Remembering the South Sudanese People
A few days before the peace talks began, U.N. Secretary-General António Guterres stated that he had “never seen a political elite with so little interest in the well-being of its own people.” The humanitarian conditions in South Sudan certainly bear out this statement.
The U.N. estimates that 7 million of the country’s roughly 12 million people are in need of humanitarian aid. In turn, continued violence, instability, and a shortage of essential goods forces many of these people to flee their communities, leading to what has become the worst refugee crisis in Africa since the Rwandan genocide almost a quarter-century ago. Nearly 2.5 million South Sudanese have already fled the country and the UNHCR expects the number of refugees to surpass 3 million by the end of the year. Within South Sudan, the UN estimates that there are nearly 2 million internally displaced persons.

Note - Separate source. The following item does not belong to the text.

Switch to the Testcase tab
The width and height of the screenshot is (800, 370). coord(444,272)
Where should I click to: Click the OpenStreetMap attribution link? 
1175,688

Women and children continue to suffer the worst of the conflict. Rape and sexual violence is endemic and carries a strong social stigma, while the recruitment and use of child soldiers also remains prevalent. UNICEF estimates that 19,000 child soldiers are present in the armed forces and armed opposition groups, even after the release of more than 300 child soldiers on Feb. 7. UNICEF also estimates that 250,000 children could starve by July unless they receive humanitarian aid. Meanwhile, humanitarian groups report that food security continues to worsen, with already high levels of hunger and malnutrition rising.
U.S. policymakers cannot allow the callousness of South Sudan’s leaders to overshadow the suffering of the South Sudanese people, the overwhelming majority of whom have no connection to the power politics of the country’s elite. In situations such as South Sudan’s, there are few good options for engaging with a political and military elite so indifferent to the suffering of its people. Still, a handful of policy options can push the parties towards peace and alleviate some of the suffering. These policies include continuing to pressure South Sudan’s political leaders to make peace, while also delivering humanitarian assistance to the South Sudanese people. Withdrawing U.S. aid—a move the administration contemplated last fall—is not a feasible option, nor would this move necessarily prove decisive for a political elite largely unconcerned with the wellbeing of its people. Instead of suspending or decreasing aid, humanitarian assistance must flow to the local level to the greatest extent possible. Likewise, given the current political impasse at the national level, local peace agreements between communities offer one of the few possibilities for peace and reconciliation.
Until South Sudan’s leaders can be held accountable—and this time must come—continued political and economic pressure hold the most promise for reaching a permanent cessation of hostilities and a lasting peace.